The 1,200 Loop

A legendary route’s disputed distance

A man runs around the perimeter of Harvard Stadium
David Melly rounds Harvard Stadium. Running the loop counterclockwise, he acknowledges, is controversial.Photograph by Molly Malone

It was just a normal Instagram picture: two sisters in running attire, stretching and conversing outside Harvard Stadium. It was the caption that riled people up. “Discussing how long the Harvard Tempo Loop actually is,” wrote Molly Seidel, a Tokyo Olympic qualifier in the marathon. “#its1200m.”

A debate began on the true length of the loop. One commenter guessed that it was between 50 and 70 meters shy of Seidel’s estimate. Another sided with Seidel. “1,200 meters,” asserted Kieran Tuntivate ’20, a sub-four-minute miler who amassed hundreds of miles on the loop during his time at Harvard. “Plus conversion for not being completely fast and having two 90-degree right turns. Equivalent to 1,210 meters on a track.” No one could agree; the debate raged on.

The Harvard Tempo Loop, like any good running loop, is simple. It starts at the stop sign near O’Donnell Field’s right-field foul pole, runs clockwise around Gordon Indoor Track, continues past the Bright-Landry Hockey Center, and cuts right after the Palmer Dixon Lifting Facility. After a long straightaway along Soldiers Field Road, it turns right before North Harvard Street, past Blodgett Pool and the Murr Center, and wraps back around Harvard Stadium. It’s a clean 1,200 meters. Or 1,170. Maybe 1,150.

Loops are important to runners. Repeating a certain stretch breaks a longer run into more digestible chunks, making it easier to maintain a certain pace. In Boston, there are plenty of beautiful, aesthetically pleasing loops: Chestnut Hill Reservoir and Jamaica Pond (both about 1.5 miles around) and Harvard’s Arnold Arboretum (2.6). The Harvard Tempo Loop is not one of them. Instead of circling a beautiful locale, the loop cuts behind buildings, across pavement, and through parking-lot traffic. Yet despite its imperfections, it’s become not only one of the most popular workout spots in Boston, but also a stretch discussed nationwide.

Tuntivate jokes that he turned the loop into a Harvard track and field staple. After his left shoe fell off during a 2019 race, causing serious blisters (see “One Shoe, No Problems,” May-June 2019, page 34), he had trouble running the usual 1,000-meter loop through the athletic complex because of its many sharp left turns. He requested that the team switch to the 1,200 loop, with its gentler turns.

Associate head coach Alex Gibby shares a simpler origin story. “We had some construction,” he says, “so we moved to the outer loop.” (It had been used by Harvard athletes and community runners for years, but Gibby ramped that use up tremendously for his team during the 2018-19 seasons.) What the outer loop lacked in appearance, it made up for in convenience and practicality. About the distance of three laps around the McCurdy Outdoor Track, it was a perfect block for breaking down brisk “tempo” runs and an ideal length for interval workouts. Its location—steps away from the Gordon Indoor Track—made scheduling easy. And no matter how much snow fell, it was always quickly cleared.

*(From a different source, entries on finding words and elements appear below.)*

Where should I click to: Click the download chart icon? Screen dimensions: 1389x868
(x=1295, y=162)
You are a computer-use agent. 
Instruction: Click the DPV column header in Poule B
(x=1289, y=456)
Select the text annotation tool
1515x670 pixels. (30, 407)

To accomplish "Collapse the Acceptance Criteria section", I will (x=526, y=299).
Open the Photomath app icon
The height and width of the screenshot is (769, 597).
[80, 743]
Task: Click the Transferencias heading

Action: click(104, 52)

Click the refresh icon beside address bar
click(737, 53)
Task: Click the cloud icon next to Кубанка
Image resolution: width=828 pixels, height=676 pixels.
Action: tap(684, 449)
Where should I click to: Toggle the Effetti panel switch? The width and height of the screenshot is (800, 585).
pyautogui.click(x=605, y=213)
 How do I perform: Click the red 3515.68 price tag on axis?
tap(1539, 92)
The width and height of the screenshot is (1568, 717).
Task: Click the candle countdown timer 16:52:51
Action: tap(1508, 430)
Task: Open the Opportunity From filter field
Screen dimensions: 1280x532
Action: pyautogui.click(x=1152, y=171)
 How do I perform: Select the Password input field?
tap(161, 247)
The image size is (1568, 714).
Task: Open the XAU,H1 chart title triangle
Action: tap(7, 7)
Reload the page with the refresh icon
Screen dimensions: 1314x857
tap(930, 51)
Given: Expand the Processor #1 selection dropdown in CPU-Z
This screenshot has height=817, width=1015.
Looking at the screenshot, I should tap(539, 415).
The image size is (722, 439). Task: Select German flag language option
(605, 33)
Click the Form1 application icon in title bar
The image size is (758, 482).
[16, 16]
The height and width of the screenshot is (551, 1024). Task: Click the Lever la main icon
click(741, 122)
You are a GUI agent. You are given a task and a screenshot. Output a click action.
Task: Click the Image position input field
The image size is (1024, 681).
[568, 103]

The loop also has its charms. Almost completely flat, with three lengthy straightaways, it’s an easy place to get into a groove, and the surrounding buildings help shield runners from the brutal Charles River winds. Using it so often for workouts made athletes intimately familiar with all its features: an almost imperceptible downhill during its final stretch, a small indent where a puddle often appeared. It also allowed runners and coaches to track improvement over time. “That’s sort of the beauty of it,” says Charlie Davis ’20, a former team captain. “Once you’ve been there, the magic only builds.”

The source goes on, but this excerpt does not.